The spirit turned to face me and looked me in the eye.

“Seek eloquence not just in language, but in the way you communicate with your whole being, for true eloquence is eloquence in the whole communication.

“What in the world is eloquence in — communication?” I interrupted.

“Eloquence in communication is congruence of one’s actions, thoughts, feelings with one’s ideals,” she replied.

“The most sublime literature humanity has ever produced in the entirety of its existence is the lives of its most exalted persons. Helen Keller. Mother Teresa. Jesus. Gandhi. Martin Luther King Jr,” she explained, “These were men and women who made self-less love to humanity”.

“Communion with your fellow beings, body, mind, and spirit, of the magnitude you aspire, can only be attained through eloquence in communication through your whole being,” the spirit asserted.

I expressed my confusion.

“You see, everyone is a writer — you are in a perennial act of writing your book in the way you communicate through your whole being. One does not need to address this deeper communication to an audience, nor certainly write them in books, for they are written in the air. Every time people breath, they take in the communication with the air”.

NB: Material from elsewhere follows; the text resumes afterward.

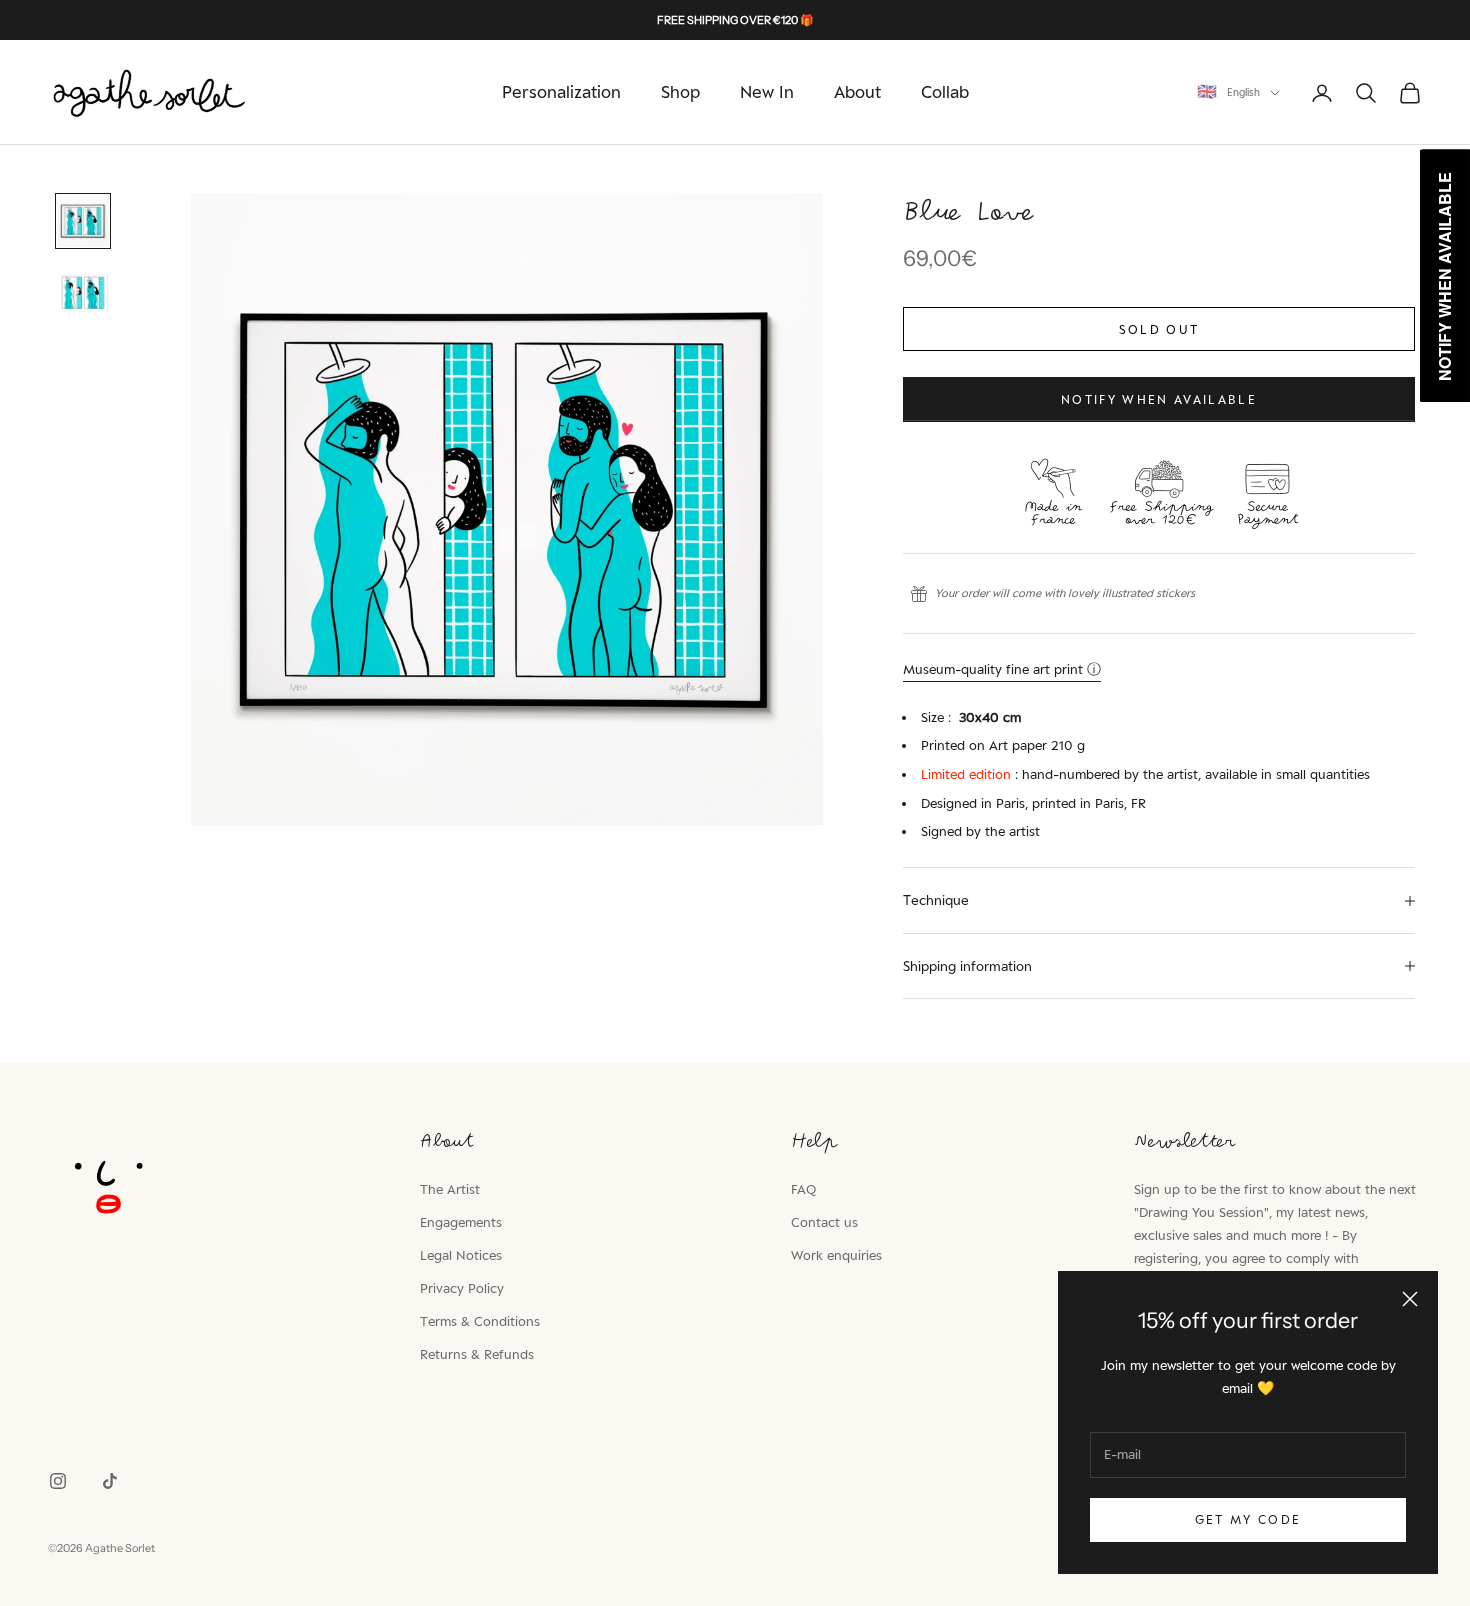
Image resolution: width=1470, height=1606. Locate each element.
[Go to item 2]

The spirit paused, studied my face. “‘Life is a tale told by an idiot,’ only if you let it be, if you do not discipline it to your principles, to your ideals,” she added.

“If your life does not enjoy great readership at the moment, it is only because it is still lacking in eloquence, that this is symptomatic of the level of incongruence of your acts and thoughts and feelings with your ideals,” she contended.

“I don not exactly aspire to be an exemplar, an enlightened soul, a prophet,” I objected, “I just want to write truth, beauty”.

“You cannot write what you are not,” she countered, ‘the Good Book says, ‘out of the abundance of the heart his mouth speaks’. The same can be said about writing. The inspired soul put it best who said, “sublimity is the echo of a greatness of soul’. To attempt to write sublimity when you are not sublime is an attempt at contriving it, and the writing to greater or lesser extent invariably falls short. All literature is but these attempts by writers at contriving the sublimity that they are not in writing. Consequently, all writings are stilted, ingenuine, cliché, melodramatic, predictable, transient”.

The spirit stopped. She turned her face towards outside. “Quit spending hours before your notebook, and go out there, act, be — write sublime life. Should you still feel the need to articulate the sublimity you will have learned to exude at all level of your being, if that be your calling, as it was the calling of such great persons as Jesus and King Jr, rest assured that the sublime soul will dictate the words”.

With that the spirit disappeared into me and I woke up with a gasp.